### Work task
Scan the entries below for the word "Viewport", then copy each line that holds it.
─── The data
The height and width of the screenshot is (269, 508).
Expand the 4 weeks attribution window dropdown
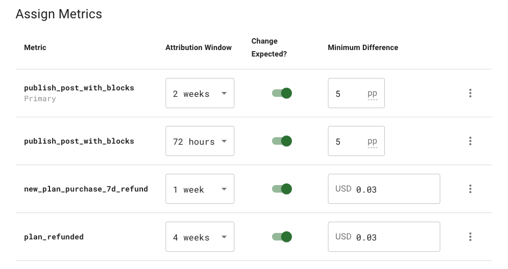[200, 237]
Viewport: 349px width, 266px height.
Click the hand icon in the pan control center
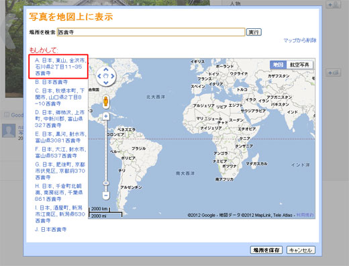(x=106, y=76)
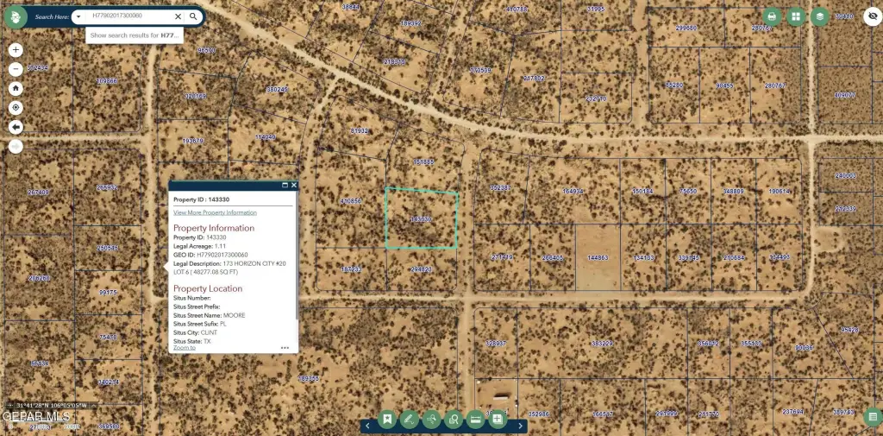Screen dimensions: 883x436
Task: Toggle the hidden-eye visibility button
Action: [x=872, y=16]
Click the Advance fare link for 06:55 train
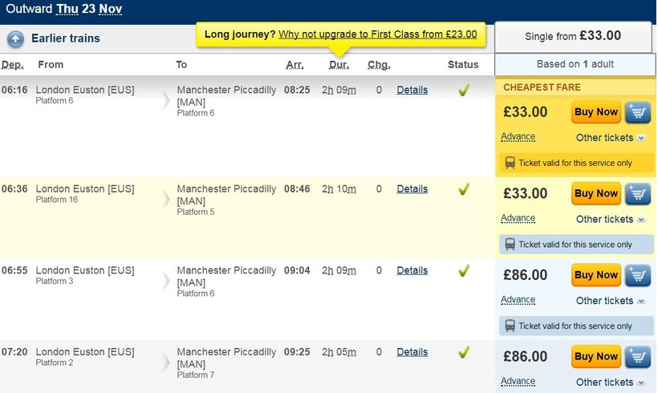The image size is (658, 393). (518, 300)
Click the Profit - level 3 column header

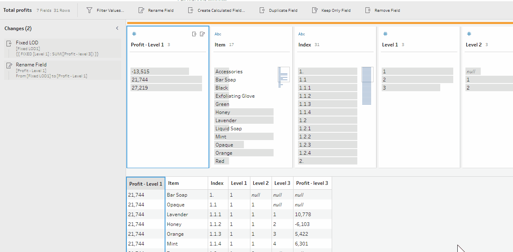(x=312, y=183)
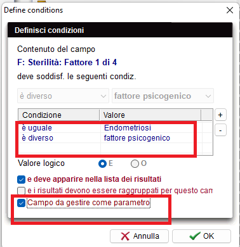Click the Annulla button
The image size is (240, 247).
click(139, 236)
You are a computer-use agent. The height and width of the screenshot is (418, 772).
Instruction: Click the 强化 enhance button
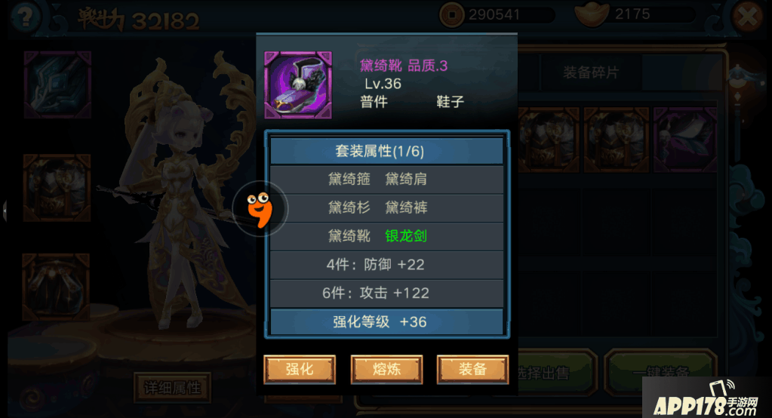300,369
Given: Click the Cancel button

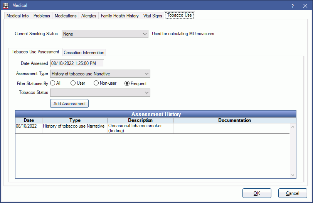Looking at the screenshot, I should (292, 193).
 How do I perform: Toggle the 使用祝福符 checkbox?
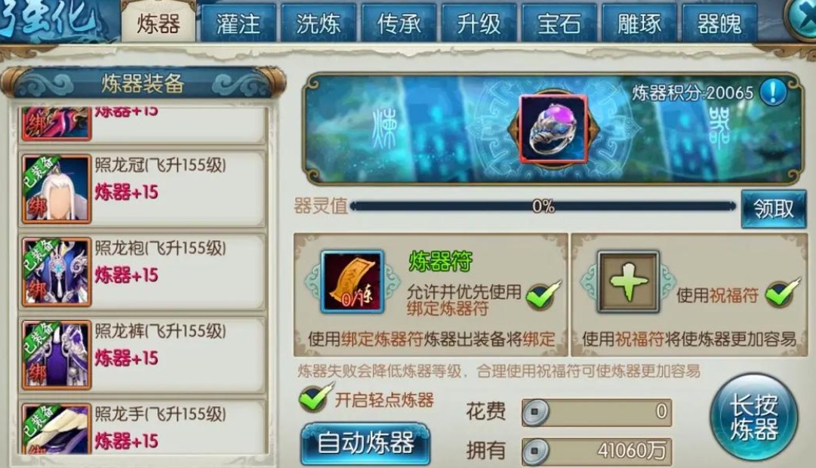click(782, 293)
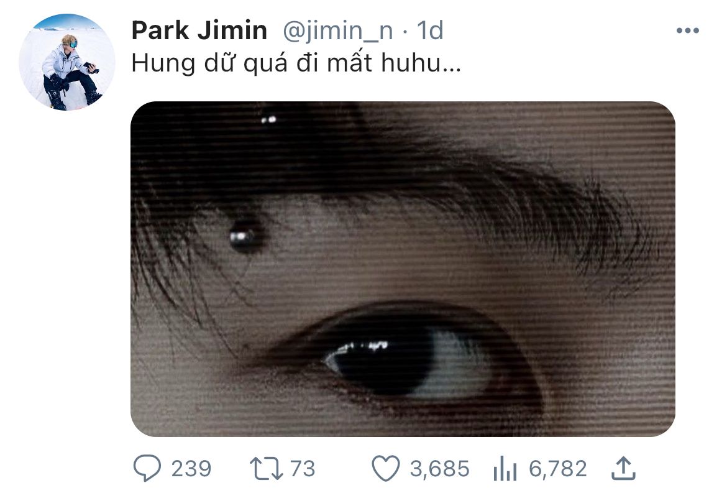Image resolution: width=727 pixels, height=498 pixels.
Task: Click the 73 retweets count
Action: point(303,469)
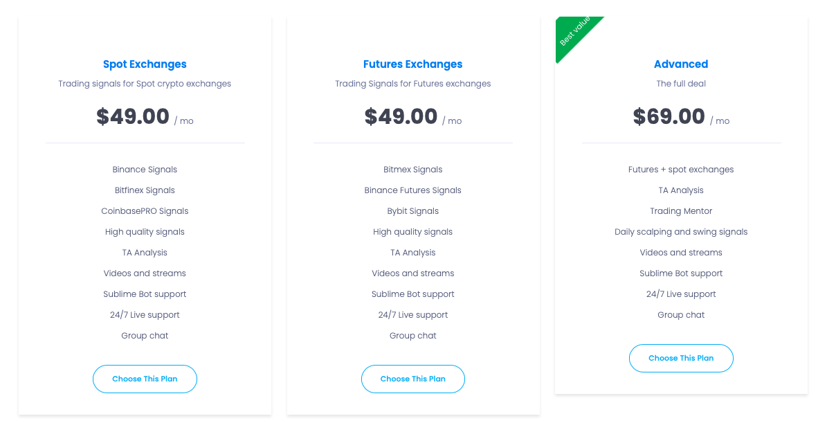The width and height of the screenshot is (827, 423).
Task: Click the Advanced plan's Choose This Plan button
Action: click(x=681, y=358)
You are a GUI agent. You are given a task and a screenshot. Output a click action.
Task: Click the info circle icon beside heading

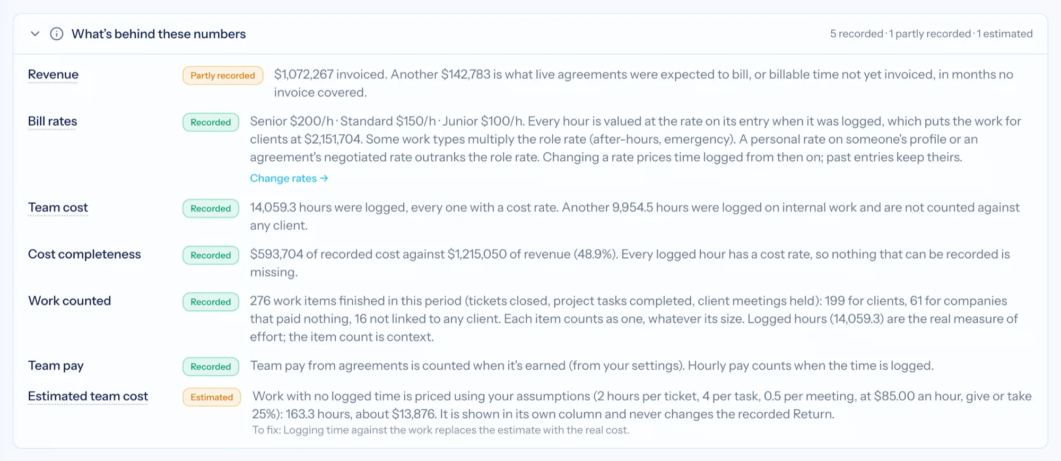click(57, 34)
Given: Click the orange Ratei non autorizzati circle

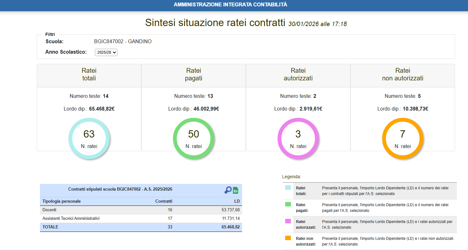Looking at the screenshot, I should 403,139.
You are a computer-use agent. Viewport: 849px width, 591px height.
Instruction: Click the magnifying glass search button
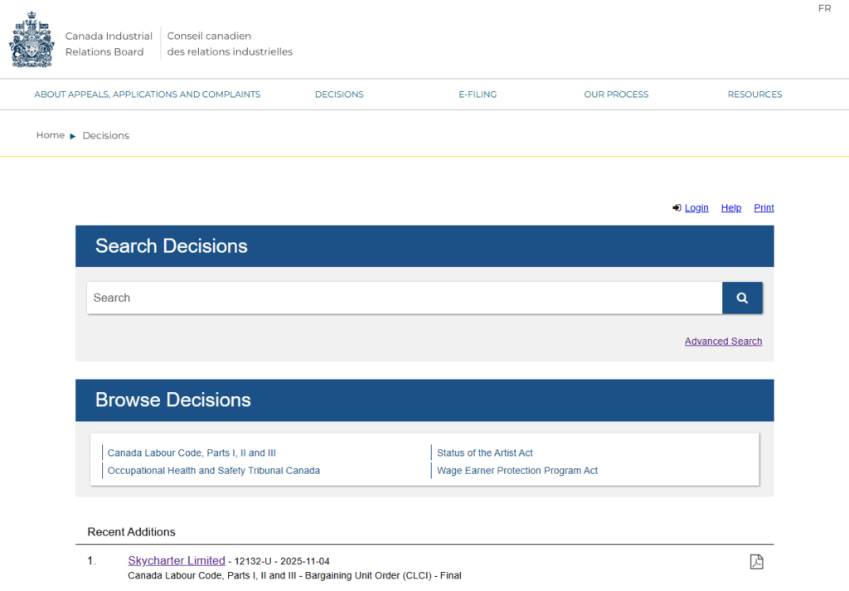click(742, 298)
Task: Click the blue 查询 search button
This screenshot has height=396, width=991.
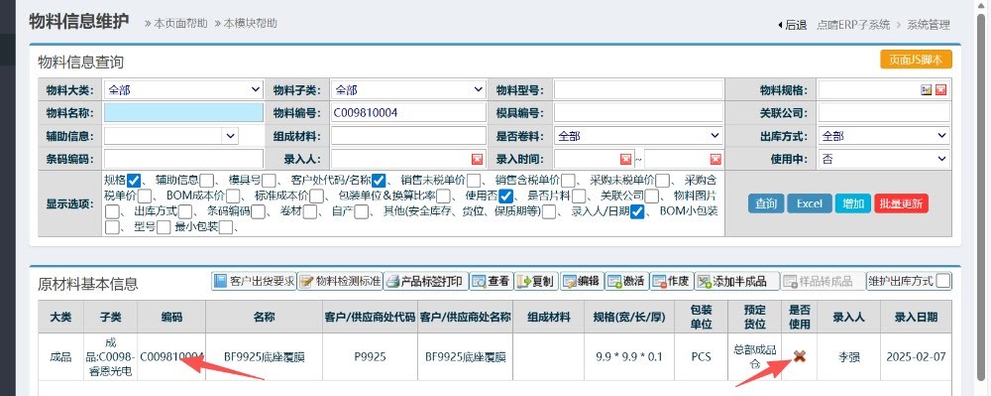Action: [766, 203]
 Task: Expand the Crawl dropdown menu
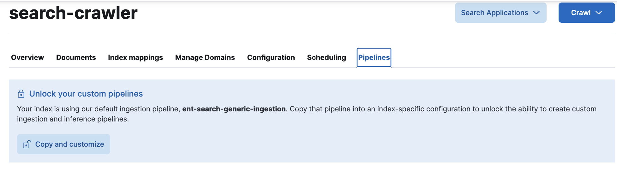coord(586,13)
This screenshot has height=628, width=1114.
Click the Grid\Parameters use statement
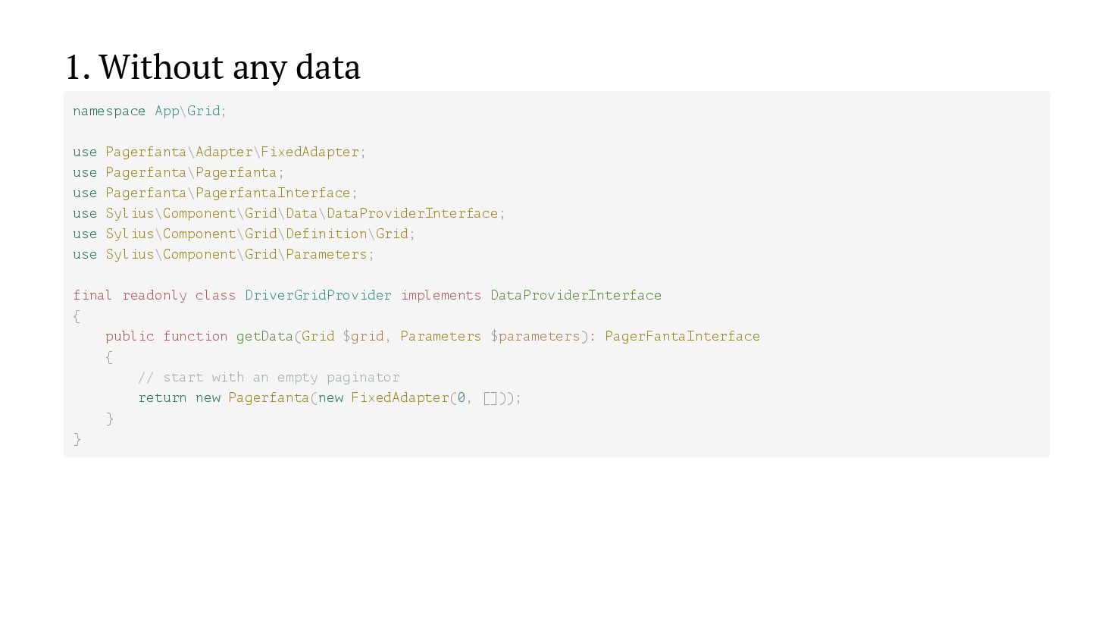[x=224, y=254]
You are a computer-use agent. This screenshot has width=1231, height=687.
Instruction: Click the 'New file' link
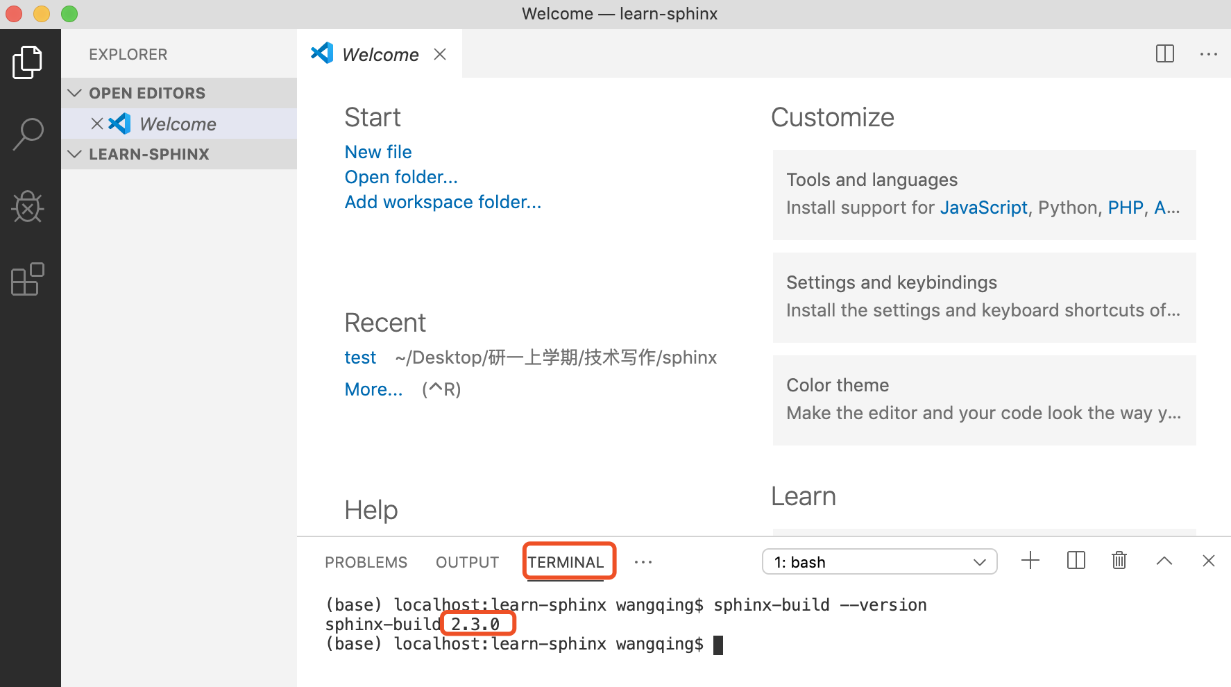coord(378,152)
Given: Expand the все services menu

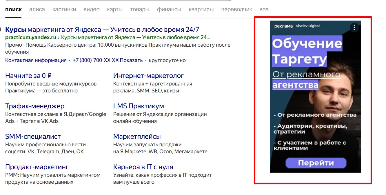Looking at the screenshot, I should (264, 10).
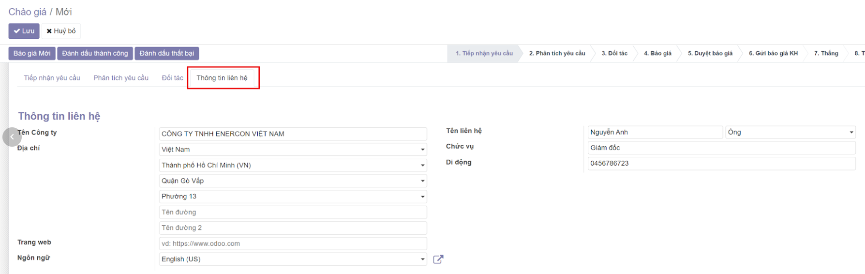Mark as lost with Đánh dấu thất bại
This screenshot has height=274, width=865.
[x=167, y=53]
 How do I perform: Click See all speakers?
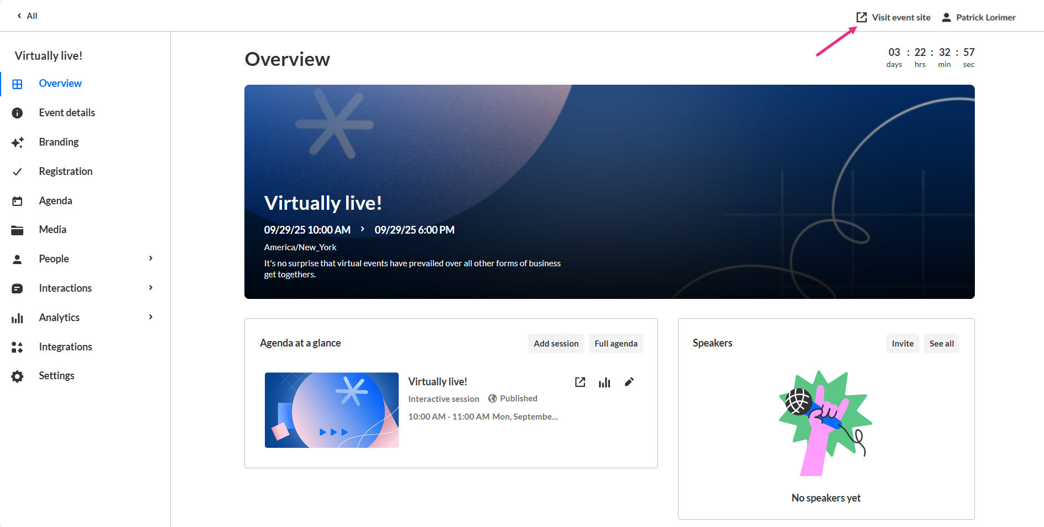942,344
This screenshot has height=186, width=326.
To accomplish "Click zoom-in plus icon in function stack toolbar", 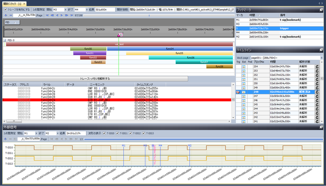I will pyautogui.click(x=5, y=15).
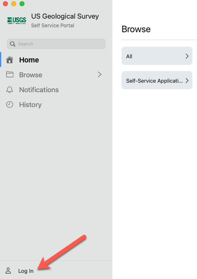Screen dimensions: 197x279
Task: Click the USGS logo in header
Action: 17,21
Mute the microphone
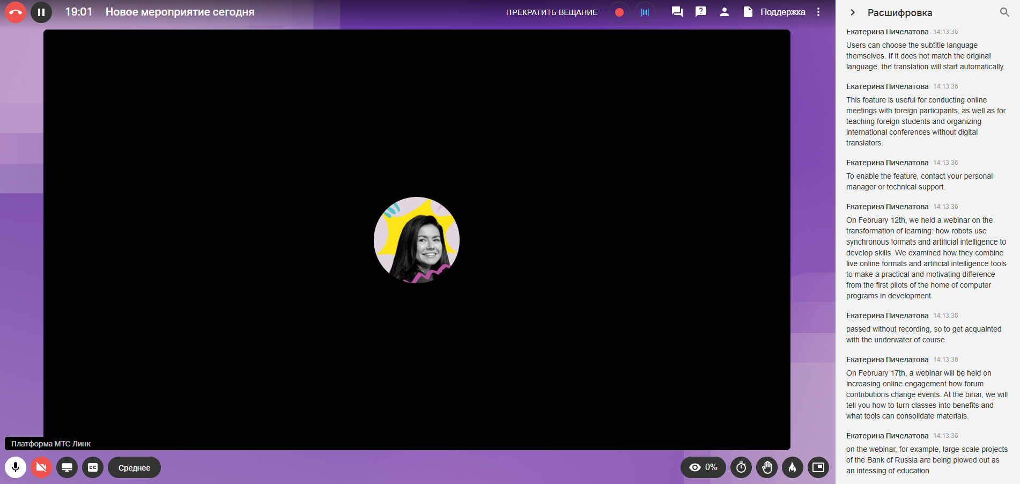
──────
### Expected output
Viewport: 349px width, 266px height.
You are a computer-use agent. Viewport: 849px width, 591px height.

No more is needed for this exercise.